The fraudulent gear found its way into combat and non-combat operations of the U.S. Navy, U.S. Air Force, and U.S. Army, including within platforms supporting the F-15, F-18, and F-22 fighter jets, AH-64 Apache attack helicopter, P-8 maritime patrol aircraft, and B-52 Stratofortress bomber aircraft, according to the Department of Justice.

In addition to governmental systems, the illegitimate gear, which often begin performing poorly or fail entirely once installed, also ended up in a number of U.S. hospitals and schools, according to the Justice Department.

Askoy’s fraudulent activity came onto U.S. authorities and Cisco’s radar ten years ago in 2014 when his counterfeit shipments were seized, and he was ordered to stop. Aksoy later relied on Chinese suppliers to carry out his operation. These suppliers would often use older or lower-model Cisco products, including some that had been previously discarded, and modify the shoddy gear to appear refurbished or new while loading pirated Cisco software on the hardware.

“At times, the counterfeit products would simply fail or otherwise malfunction, causing substantial damage to their users’ networks and operations and, in some cases, costing their users tens of thousands of dollars,” investigators wrote in court documents on the case.

Khanna in a statement said that the sentence brings Aksoy to justice and holds him accountable for the “breathtaking scale” of his counterfeit operation.

“We applaud the decisive action taken by the U.S. Department of Justice and all of the U.S. law enforcement agencies involved for their investigative actions, the successful indictment, and the diligent work that led to today’s outcome.
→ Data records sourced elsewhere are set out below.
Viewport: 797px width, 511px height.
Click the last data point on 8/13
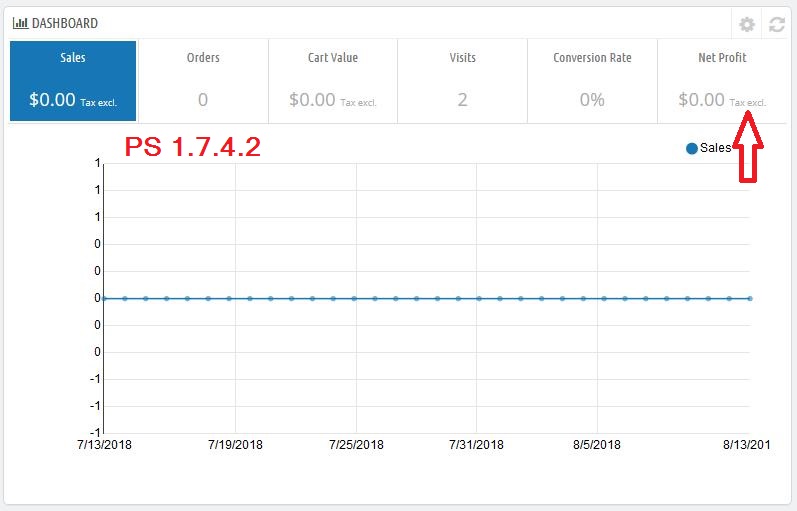click(750, 298)
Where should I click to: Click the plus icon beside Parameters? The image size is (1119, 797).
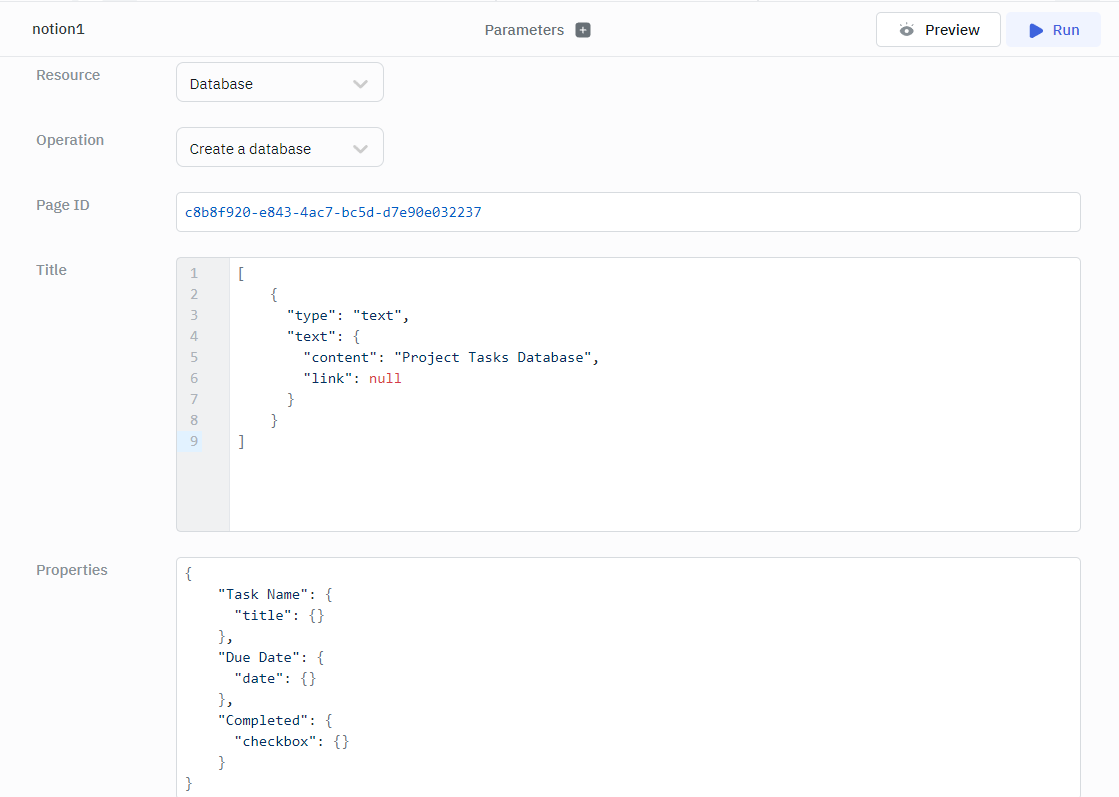point(583,30)
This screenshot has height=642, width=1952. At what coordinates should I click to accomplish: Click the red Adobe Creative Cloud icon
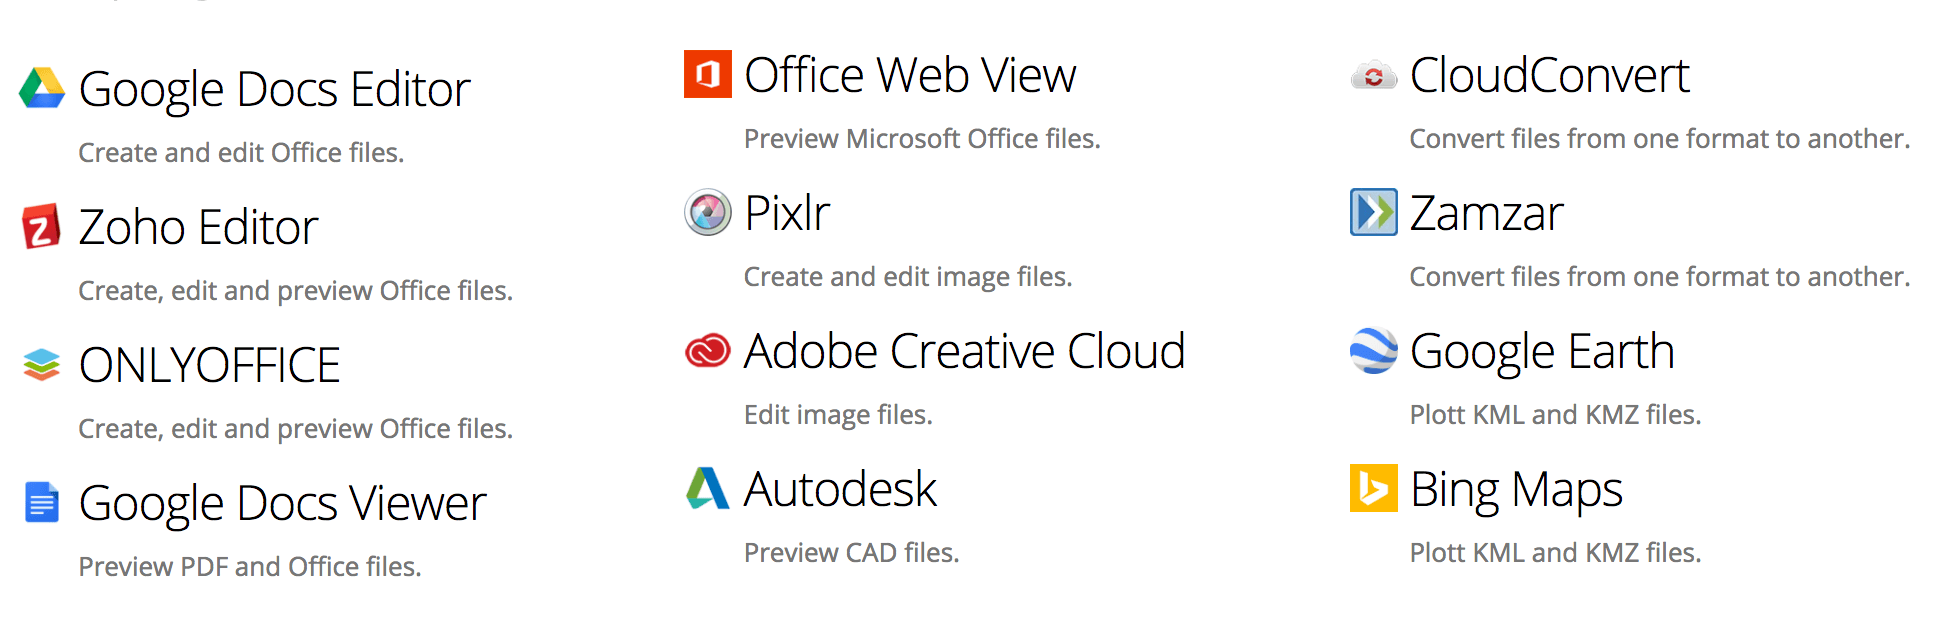click(x=708, y=350)
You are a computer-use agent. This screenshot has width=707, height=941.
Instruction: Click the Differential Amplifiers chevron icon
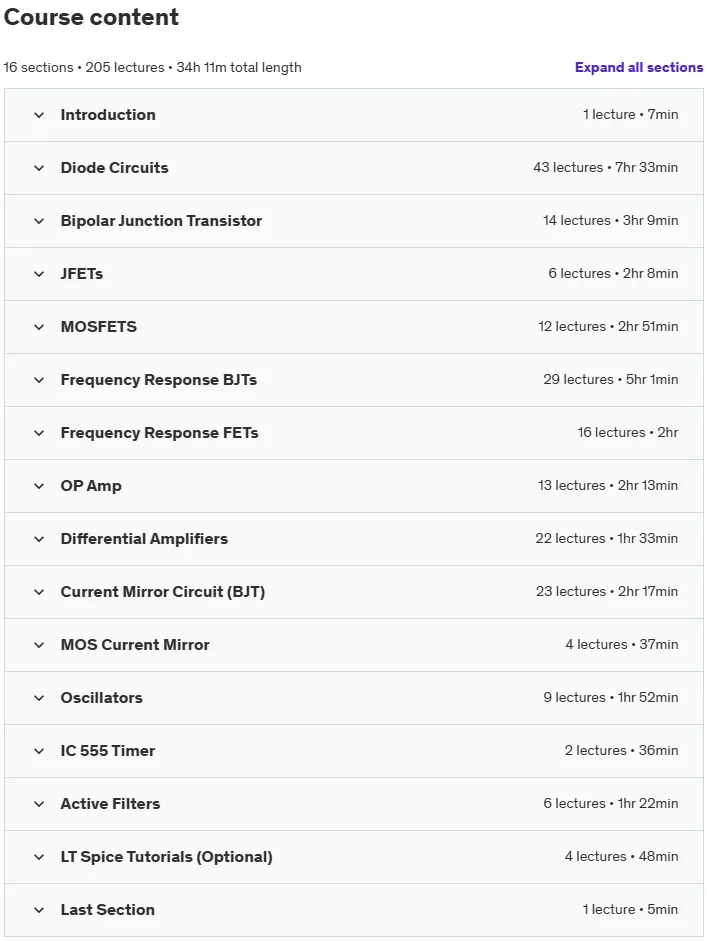click(x=39, y=540)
The successful conclusion of this case, resulting from a complex investigation and strong collaboration with state and federal law enforcement, highlights Cisco’s ongoing commitment to protecting our valued customers, legitimate authorized Cisco channel partners, and maintaining the integrity and quality of Cisco products and services,” Cisco spokesperson Robyn Blum told CRN via email.

The San Jose, Calif.-based tech giant in recent years has struggled with counterfeit and gray market activity, especially as COVID-19-related supply chain challenges and material shortages slowed manufacturing and shipping.

Gray market products, which is gear sold legally outside the brand’s permission by unauthorized dealers, as well as fake and altered Cisco products, are undercutting legitimate business for channel partners to the tune of $1.2 billion a year, Cisco told CRN in 2022. The economic loss to solution providers as a whole exceeds $100 billion a year, according to the nonprofit Alliance for Gray Market and Counterfeit Abatement.